Пятьдесят лет прошло, всего пятьдесят лет. Теперь мне тоже иногда кажется, что миром правит кто-то другой, что мы со своими пушками и космическими кораблями - как дети. Но я в этом еще не утвердился... Удивительная штука жизнь! Я любил физику и думал: ничем, кроме физики, заниматься никогда не буду, а теперь хочу писать. К примеру, о том, что науку человек не устраивает, теплый человек, он ей мешает. Или: как несколько физиков могут переменить весь мир. О новой диктатуре. Диктатуре физики и математики... Мне открылась еще одна жизнь...
...Перед операцией... Я уже знал, что у меня рак... Я думал, что мне осталось жить дни и страшно не хотелось умирать. Вдруг я вижу каждый листок, яркие цветы, яркое небо, ярчайше-серый асфальт, трещины на нем, а в них муравьи снуют. Нет, думаю, их надо обходить. Жалко их. Зачем, чтобы они умирали? От запаха леса у меня кружилась голова... Запах воспринимался сильнее цвета. Легкие березы... Тяжелые ели... И все это я не увижу? На секунду, на минуту больше прожить! Зачем я столько времени, часов, дней просидел у телевизора, среди вороха газет? Главное - жизнь и смерть..."
Валентин Борисевич, бывший заведующий лабораторией Института ядерной энергетики академии наук Беларуси
Монолог о том, что дальше Колымы, Освенцима и Холокоста
"В первые дни... Ощущения были смешанные... Помню два самых сильных чувства - чувство страха и чувство обиды. Все произошло и никакой информации: власть молчит, медики ничего не говорят. В районе ждали указаний из области, в области - из Минска, а в Минске - из Москвы. Длинная-длинная цепочка, а в конце ее все решало несколько человек. Мы оказались беззащитными. Вот это было самое главное чувство в те дни. Всего несколько человек решало нашу судьбу. Судьбу миллионов людей. Также, как и всего несколько человек могли нас убить... Не маньяки, и не преступники. Обычные дежурные операторы на атомной станции. Когда я это поняла, я испытала сильное потрясение. Чернобыль открыл бездну, что-то такое, что дальше Колымы, Освенцима и Холокоста. Человек с топором и луком, или человек с гранатометом и газовыми камерами не мог убить всех. Но человек с атомом...
Я - не философ, не стану философствовать. Лучше еще раз о том, что помню...

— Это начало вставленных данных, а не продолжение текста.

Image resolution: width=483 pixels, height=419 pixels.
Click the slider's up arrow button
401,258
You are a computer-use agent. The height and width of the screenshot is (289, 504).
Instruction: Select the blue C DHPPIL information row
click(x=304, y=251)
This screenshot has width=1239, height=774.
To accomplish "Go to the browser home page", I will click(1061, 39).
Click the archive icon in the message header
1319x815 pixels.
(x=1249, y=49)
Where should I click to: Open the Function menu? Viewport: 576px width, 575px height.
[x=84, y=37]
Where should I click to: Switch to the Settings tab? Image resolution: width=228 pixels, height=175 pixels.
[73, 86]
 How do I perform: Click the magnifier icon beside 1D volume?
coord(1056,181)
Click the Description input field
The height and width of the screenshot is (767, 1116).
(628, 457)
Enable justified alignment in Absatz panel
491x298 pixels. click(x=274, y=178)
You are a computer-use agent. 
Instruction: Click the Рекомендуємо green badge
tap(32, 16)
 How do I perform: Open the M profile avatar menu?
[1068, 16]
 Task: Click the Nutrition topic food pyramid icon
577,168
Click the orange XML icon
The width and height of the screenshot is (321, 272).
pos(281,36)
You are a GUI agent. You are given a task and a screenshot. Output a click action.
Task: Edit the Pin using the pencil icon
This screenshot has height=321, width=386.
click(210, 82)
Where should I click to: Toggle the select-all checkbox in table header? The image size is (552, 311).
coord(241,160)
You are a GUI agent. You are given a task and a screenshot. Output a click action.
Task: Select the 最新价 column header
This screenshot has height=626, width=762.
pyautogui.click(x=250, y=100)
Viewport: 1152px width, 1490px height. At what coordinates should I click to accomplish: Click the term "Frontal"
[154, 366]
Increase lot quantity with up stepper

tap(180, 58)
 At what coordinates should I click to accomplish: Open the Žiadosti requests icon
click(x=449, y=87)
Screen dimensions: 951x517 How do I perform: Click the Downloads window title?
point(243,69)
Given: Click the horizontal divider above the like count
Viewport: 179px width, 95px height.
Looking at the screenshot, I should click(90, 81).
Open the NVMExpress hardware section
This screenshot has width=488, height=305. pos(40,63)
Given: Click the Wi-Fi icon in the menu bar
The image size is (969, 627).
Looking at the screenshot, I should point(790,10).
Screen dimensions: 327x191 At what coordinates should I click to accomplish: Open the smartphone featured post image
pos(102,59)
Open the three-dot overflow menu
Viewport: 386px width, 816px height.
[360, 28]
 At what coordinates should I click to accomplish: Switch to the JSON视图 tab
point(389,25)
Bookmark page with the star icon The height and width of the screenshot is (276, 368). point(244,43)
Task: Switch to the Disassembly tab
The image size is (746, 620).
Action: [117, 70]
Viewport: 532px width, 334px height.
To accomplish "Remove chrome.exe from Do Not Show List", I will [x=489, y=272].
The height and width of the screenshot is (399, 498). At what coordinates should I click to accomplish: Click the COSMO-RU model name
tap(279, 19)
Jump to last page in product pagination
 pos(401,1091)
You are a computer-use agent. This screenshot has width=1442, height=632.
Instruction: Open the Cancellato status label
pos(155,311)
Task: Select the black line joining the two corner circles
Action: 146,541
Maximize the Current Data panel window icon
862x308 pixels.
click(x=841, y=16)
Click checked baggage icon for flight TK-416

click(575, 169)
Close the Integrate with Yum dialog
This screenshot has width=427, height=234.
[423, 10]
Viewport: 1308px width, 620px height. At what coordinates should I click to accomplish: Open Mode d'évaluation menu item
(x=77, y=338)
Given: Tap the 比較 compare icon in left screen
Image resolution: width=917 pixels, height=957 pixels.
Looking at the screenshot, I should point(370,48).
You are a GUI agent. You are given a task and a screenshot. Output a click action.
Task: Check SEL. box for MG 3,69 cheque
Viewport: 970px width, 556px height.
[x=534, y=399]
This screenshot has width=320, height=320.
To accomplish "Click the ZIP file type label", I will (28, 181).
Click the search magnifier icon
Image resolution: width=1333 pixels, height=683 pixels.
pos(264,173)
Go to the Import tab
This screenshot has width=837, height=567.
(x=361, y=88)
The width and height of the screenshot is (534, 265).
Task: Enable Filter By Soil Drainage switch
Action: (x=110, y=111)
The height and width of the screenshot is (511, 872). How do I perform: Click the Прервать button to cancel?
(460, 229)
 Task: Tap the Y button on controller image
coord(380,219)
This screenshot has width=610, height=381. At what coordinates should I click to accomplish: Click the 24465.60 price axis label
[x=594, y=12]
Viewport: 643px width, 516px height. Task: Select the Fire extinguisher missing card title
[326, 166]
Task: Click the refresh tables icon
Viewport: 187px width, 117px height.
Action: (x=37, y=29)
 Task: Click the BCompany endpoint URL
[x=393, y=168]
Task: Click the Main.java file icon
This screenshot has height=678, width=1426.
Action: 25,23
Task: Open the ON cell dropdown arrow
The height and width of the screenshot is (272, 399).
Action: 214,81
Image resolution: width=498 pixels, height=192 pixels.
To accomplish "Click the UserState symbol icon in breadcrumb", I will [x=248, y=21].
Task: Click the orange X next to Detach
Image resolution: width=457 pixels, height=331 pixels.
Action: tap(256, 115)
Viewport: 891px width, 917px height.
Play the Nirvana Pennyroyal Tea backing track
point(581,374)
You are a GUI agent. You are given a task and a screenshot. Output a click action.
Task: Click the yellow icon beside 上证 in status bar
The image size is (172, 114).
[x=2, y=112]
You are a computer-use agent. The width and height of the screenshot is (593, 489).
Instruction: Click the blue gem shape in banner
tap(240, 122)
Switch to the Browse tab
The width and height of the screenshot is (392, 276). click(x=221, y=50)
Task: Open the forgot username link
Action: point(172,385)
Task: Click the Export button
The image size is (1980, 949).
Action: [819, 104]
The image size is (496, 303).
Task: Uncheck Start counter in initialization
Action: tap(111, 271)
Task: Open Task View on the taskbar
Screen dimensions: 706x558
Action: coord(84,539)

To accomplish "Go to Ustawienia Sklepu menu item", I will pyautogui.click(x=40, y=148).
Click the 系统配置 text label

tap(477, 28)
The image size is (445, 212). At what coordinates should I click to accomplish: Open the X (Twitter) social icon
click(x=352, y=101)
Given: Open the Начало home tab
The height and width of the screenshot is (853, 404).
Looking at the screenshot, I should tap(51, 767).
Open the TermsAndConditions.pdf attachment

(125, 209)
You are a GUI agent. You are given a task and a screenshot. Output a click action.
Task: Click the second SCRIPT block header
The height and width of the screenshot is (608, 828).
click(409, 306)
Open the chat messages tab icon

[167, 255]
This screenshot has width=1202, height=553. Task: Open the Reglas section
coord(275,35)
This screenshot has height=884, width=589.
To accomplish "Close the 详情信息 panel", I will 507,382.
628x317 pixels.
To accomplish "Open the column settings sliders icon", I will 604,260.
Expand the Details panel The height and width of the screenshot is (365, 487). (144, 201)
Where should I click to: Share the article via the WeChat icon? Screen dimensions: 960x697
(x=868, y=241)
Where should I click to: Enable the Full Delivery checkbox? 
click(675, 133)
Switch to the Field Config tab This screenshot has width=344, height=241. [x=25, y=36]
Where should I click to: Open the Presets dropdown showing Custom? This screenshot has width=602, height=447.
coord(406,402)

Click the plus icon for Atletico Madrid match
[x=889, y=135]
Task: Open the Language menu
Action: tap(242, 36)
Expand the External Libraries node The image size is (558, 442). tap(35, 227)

Паника первых дней: кто-то рванул в аптеки и накупил йода, кто-то перестал ходить на рынок, покупать там молоко, мясо, особенно говядину. В нашей семье в это время старались не экономить, брали дорогую колбасу, надеясь, что она из хорошего мяса. Но скоро узнали, что именно в дорогую колбасу подмешивали зараженное мясо, дескать, раз она дорогая, ее покупают понемногу, употребляют меньше. Мы оказались беззащитными. Но это все уже вам, конечно, известно. Хочу написать о другом. О том, что мы были генерацией советской.